Chirurgia rekonstrukcyjna pomaga w osiągnięciu tak pierwszego jak i drugiego celu. W przypadku zabiegów w obrębie twrzoczaszki, chirurg ma do dyspozycji szeroki wachlarz możliwości. Najczęściej stosowane są przeszczepy kości (np. z talerza kości biodrowej lub z łopatki), przeszczepy skóry oraz kombinacje w/w metod.

Oprócz zabiegów rekostrukcjnych, często stosuje się metody tymczasowe w przypadku gdy:



  • Po zabiegach radyklanych a przed rekostrukcyjnymi musi upłynąć czas potrzebny na wygojenie się pacjenta

  • pacjent poddawany jest radioterapii, gdy żadne zabiegi chirurgiczne nie mogą być wykonywane.

  • pacjent poddawany jest chemioterapii

  • pacjent jest na etapie leczenia paliatywnego

Metody tymaczasowe, to najczęściej różnego typu protezy odtwarzające brakujące tkanki – np. obturatory poddniebienne.

Ogromny postęp w medycynie, powoduje iż, jesteśmy w stanie odtworzyć co raz więcej struktur, w zeszłym roku, po raz pierwszy w Polsce odtworzono u pacjenta cały staw skroniowo-żuchwowy, wraz z żuchwą. Struktury te pacjent utracił w wyniku rozległego procesu nowotworowego.

Kolejnym etapem leczenia jest chirurgia plastyczna, istotna w obrębie twarzoczaszki, gdzie obecność szpecących blizn, jest szczególnie nieporządana.

Należy zauważyć, iż wszystkie w/w procedury wiążą się z bardzo dużym obciążeniem dla pacjenta. Zabiegi rekostrukcyjne należą do najbardziej skomplikowanych i najdłużej trwających zabiegów operacyjnych. Nie dziwi zatem fakt, iż szczególnego znaczenia nabiera proces rehabilitacji pacjenta po tego typu zabiegach.

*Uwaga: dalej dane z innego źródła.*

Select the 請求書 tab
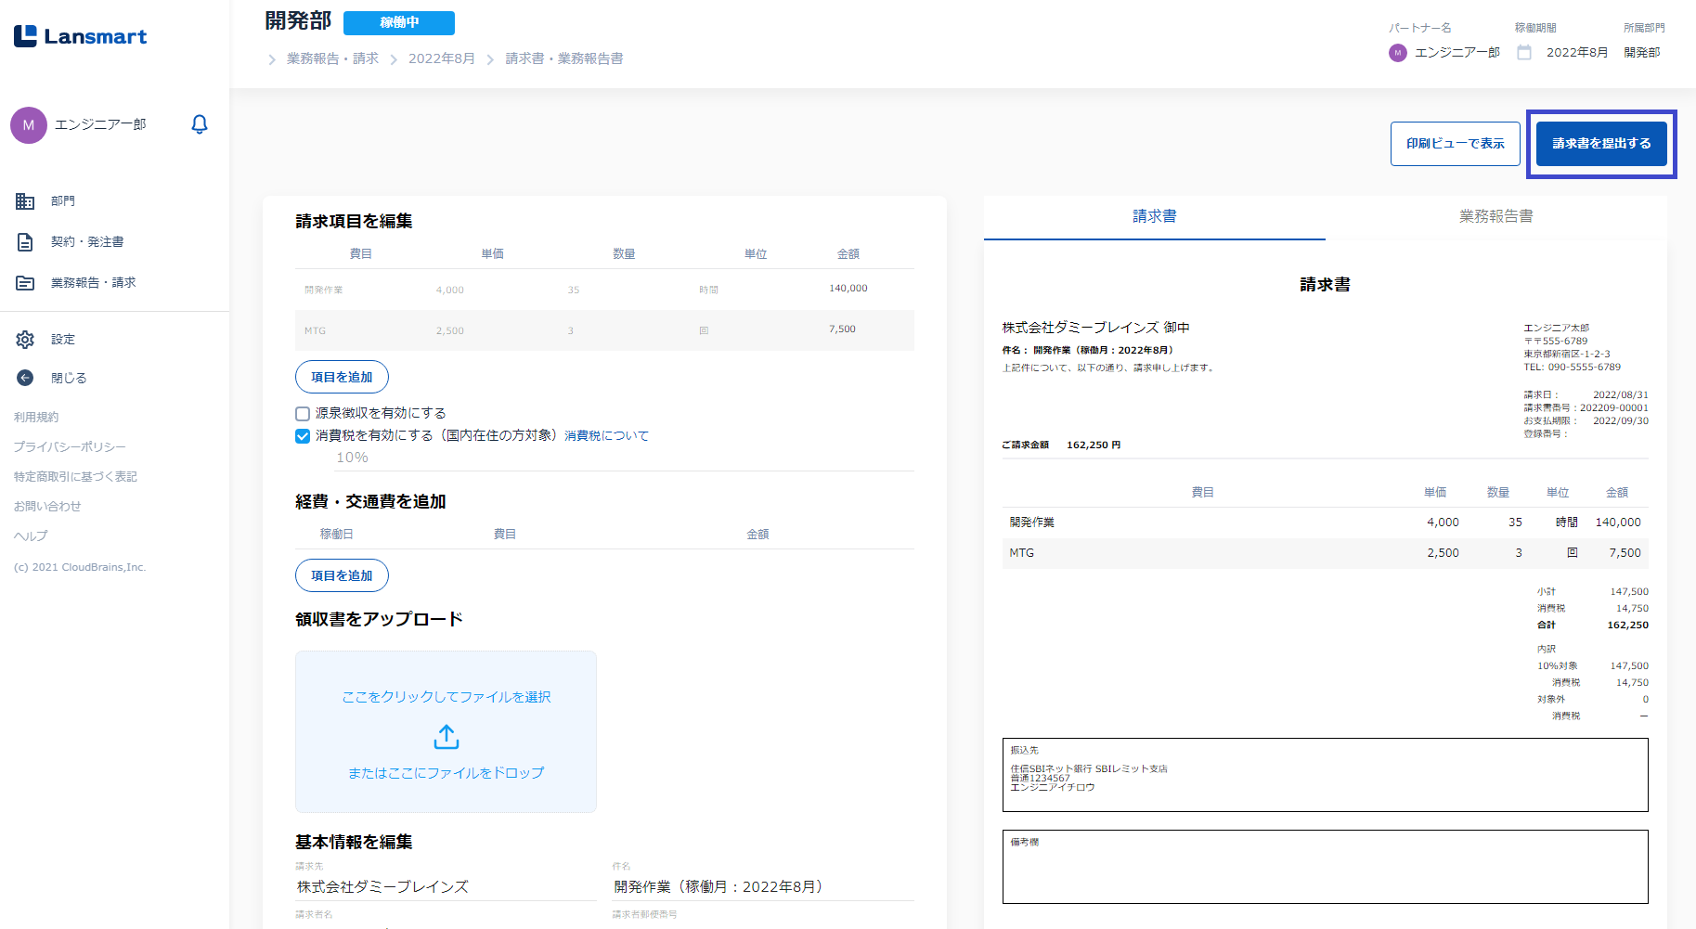Viewport: 1696px width, 929px height. click(1154, 216)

Rehabilitacja pooperacyjna dotyczny:

1. minimalizowania ubocznych skutków samego zabiegu

2. usprawniania i nauczenia pacjenta posługiwania się protezami, implantami itp.

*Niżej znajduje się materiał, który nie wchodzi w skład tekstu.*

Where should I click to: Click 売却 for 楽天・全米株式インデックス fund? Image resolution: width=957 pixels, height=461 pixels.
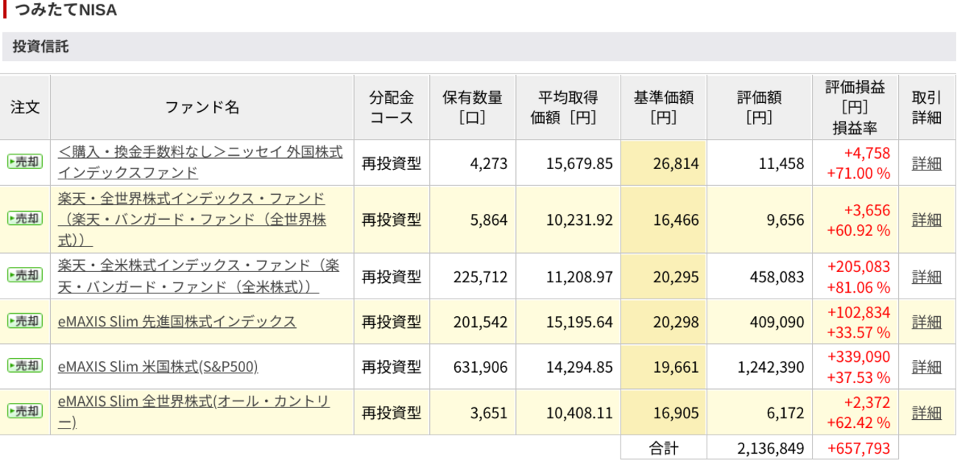point(25,276)
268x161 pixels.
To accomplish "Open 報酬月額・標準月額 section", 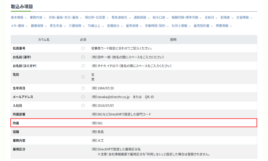I will (186, 17).
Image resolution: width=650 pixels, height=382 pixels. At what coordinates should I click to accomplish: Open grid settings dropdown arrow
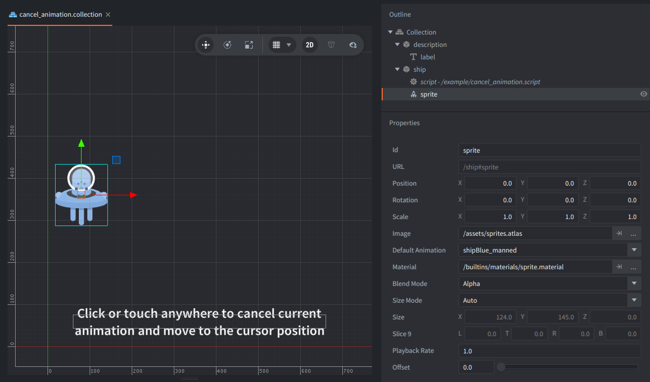289,45
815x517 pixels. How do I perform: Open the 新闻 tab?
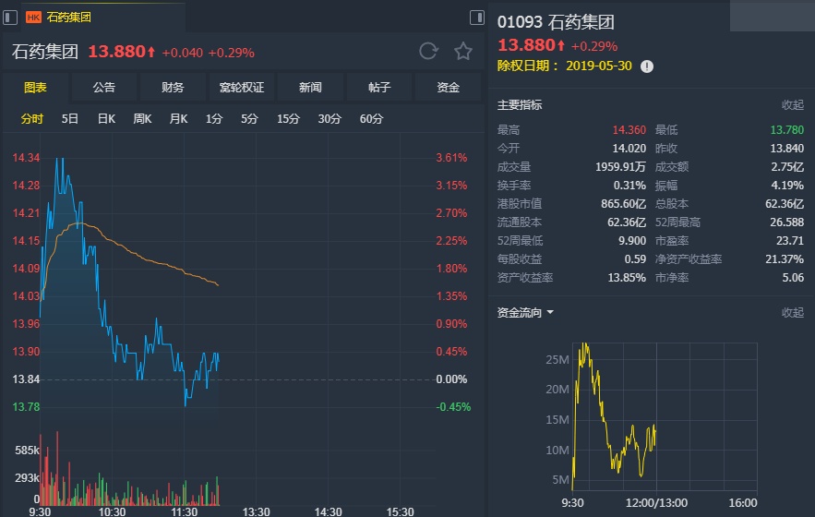310,88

1. Minimalizacja ubocznych skutków związanych z zabiegiem chirurgicznym

Każdy zabieg operacyjny (chirurgiczny) oprócz powikłań i ryzyka związanego z samym zabiegiem, niesie za sobą również szereg niebezpieczeństw związanych z okresem pooperacyjnego unieruchomienia bądź znacznego zmniejszenia aktywności pacjenta. Jest to związane m.in. z bólem pozabiegowym, zaleceniami lekarskimi jak również z zastosowaną w czasie i po zabiegu farmakoterapią.
W wyniku unieruchomienia pacjenta po zabiegu dochodzi do szeregu niekorzystnych zjawisk w układzie oddechowym, mięśniowym oraz krążeniowym.

Do tych zmian należy zaliczyć – zaburzenia oddychania, osłabienie odruchów (np. kaszlu), nasilenie katabolizmu, osłabienie siły mięśniowej, wzrost aktywności układu krzepnięcia na skutek przebytego urazu jakim jest zabieg chirurgiczny.

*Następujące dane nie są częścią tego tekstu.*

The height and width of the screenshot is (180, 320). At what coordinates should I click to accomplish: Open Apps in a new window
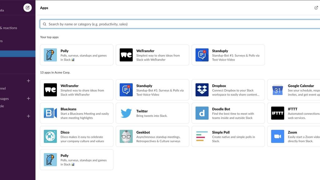click(x=316, y=8)
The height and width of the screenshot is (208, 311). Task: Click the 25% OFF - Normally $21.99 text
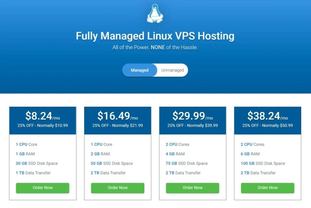point(118,125)
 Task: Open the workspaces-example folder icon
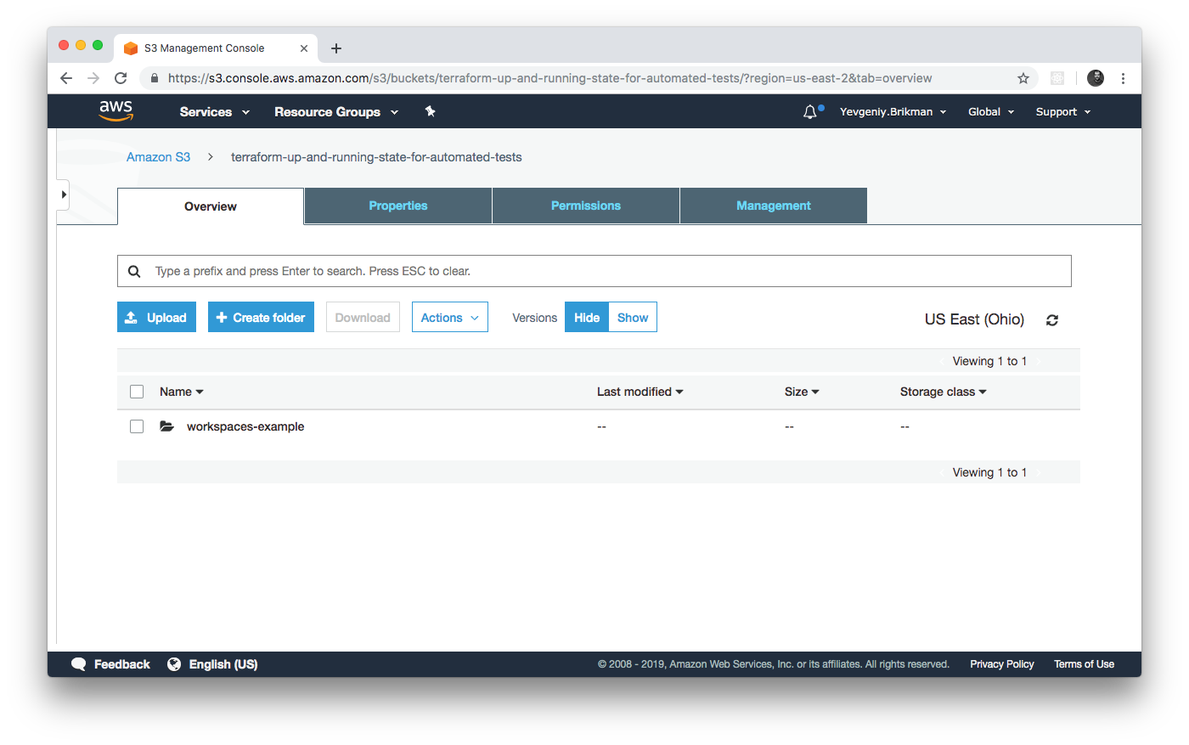166,426
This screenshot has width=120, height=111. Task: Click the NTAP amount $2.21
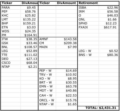[x=29, y=67]
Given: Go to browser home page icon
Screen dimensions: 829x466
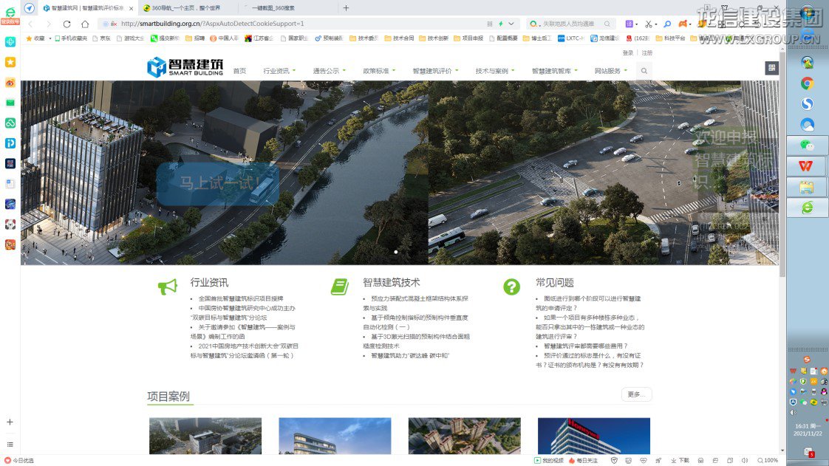Looking at the screenshot, I should coord(85,24).
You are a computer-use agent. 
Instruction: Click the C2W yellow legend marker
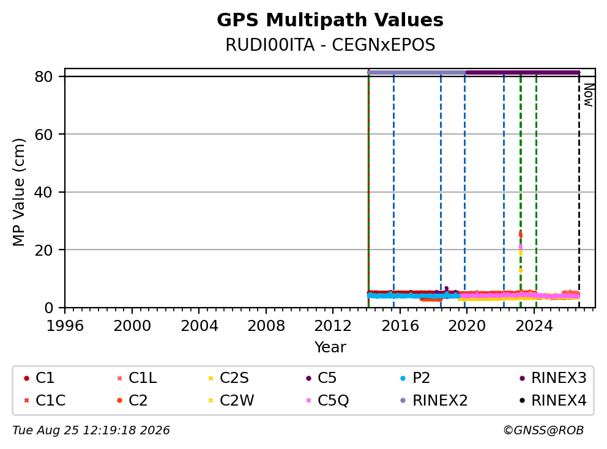tap(210, 400)
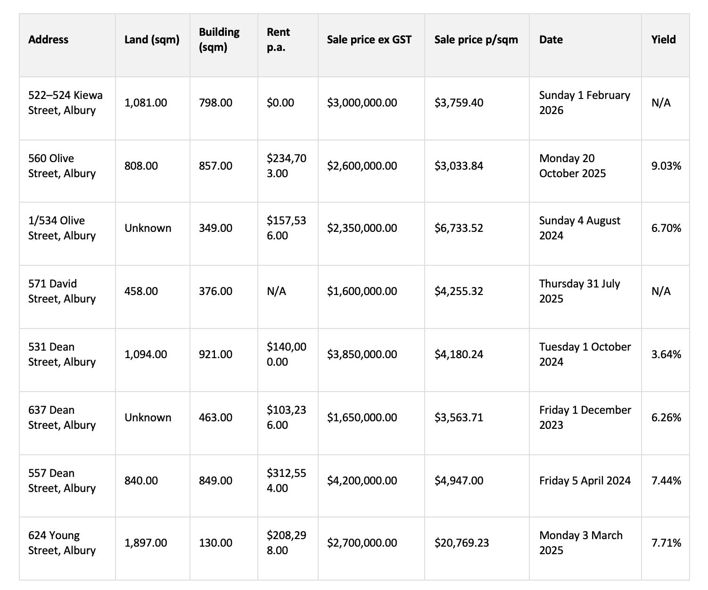
Task: Click the 560 Olive Street address cell
Action: (62, 166)
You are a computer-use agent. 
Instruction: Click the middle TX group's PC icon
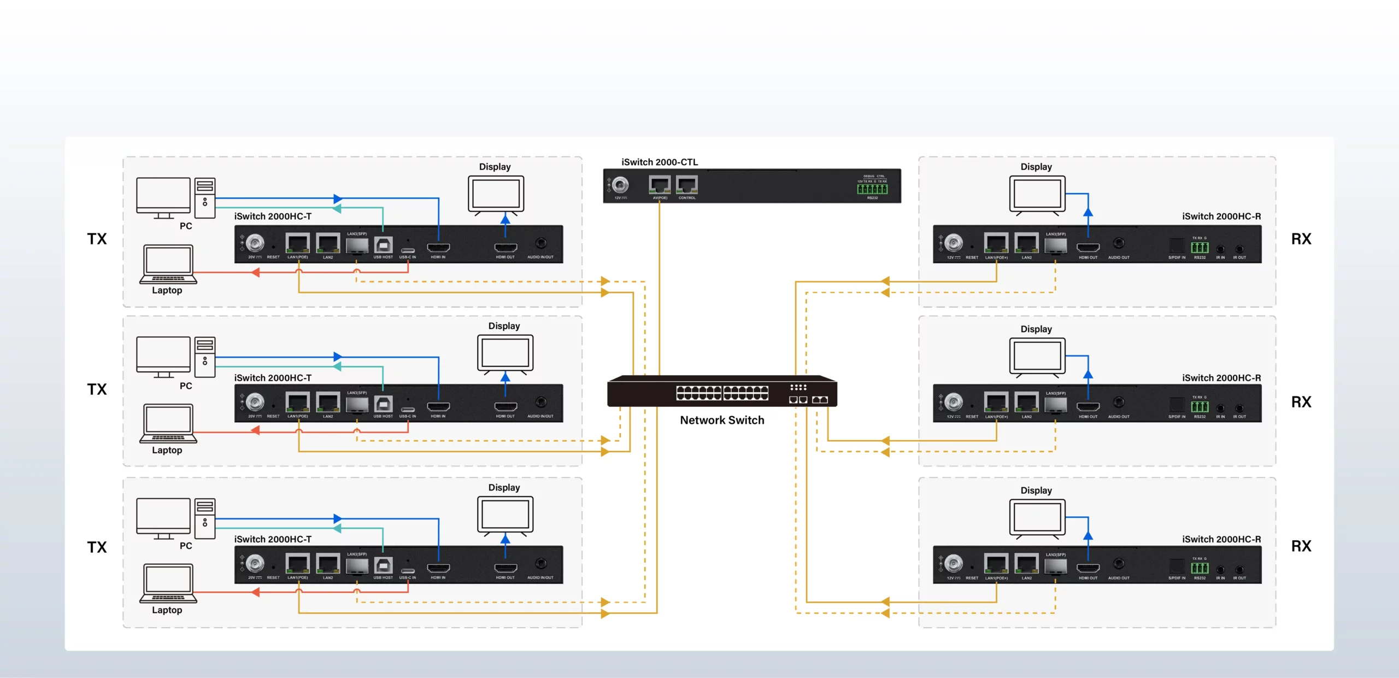point(176,357)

Powikłania oddechowe, dotyczą ok. 20% chorych leczonych chirurgicznie. Szczególnie narażeni na ich wystąpienie są chorzy po zabiegach w obrębie klatki piersiowej i nadbrzusza. Patomechanizm: zwiększone wydzielanie w drzewie oskrzelowym, zaburzony odruch kaszlowy → upośledzenie drożności oskrzeli → niedodma tkanki płucnej → zmiany zapalne w obrębie płuc→ upośledzenie wymiany gazowej → niewydolność oddechowa.

W powikłaniach krążeniowych na pierwszym miejscu należy wymienić zakrzepicę żył głębokich (najczęściej zlokalizowana w kończynach dolnych),\ oraz bardzo groźne jej powikłanie -zatorowość płucna, dotyczy 25-50% chorych, w blisko połowie przypadków jest bezobjawowa. W wyniku niewydolności krążeniowej może także dojść do powstania wstrząsu (np. kardiogennego).

Rehabilitacja po zabiegach chirurgicznych ma na celu:


  • zmniejszenie ilości powikłań związanych z układem oddechowym

  • poprawę wydolności krążenia obwodowego

  • zapobieganie stanom zakrzepowo-zatorowym

  • zapobieganie skutkom długotrwałego unieruchomienia.

2. Usprawnianie i nauczenie pacjenta posługiwania się protezami, implantami itp.


W zabiegach rekostrukcyjnych używanych jest wiele technik chirurgicznych oraz różnego typu protezy (stawowe, otwarzające utracone tkanki miękkie, obturatory itd.). Dlatego też rehabilitacja musi uwzględniać „nauczenie” pacjenta prawidłowego użycia protez.

Rehabilitant powinien znać zasady działania oraz budowę tych portez, aby móc w prawidłowy sposób prowadzić rehabilitację.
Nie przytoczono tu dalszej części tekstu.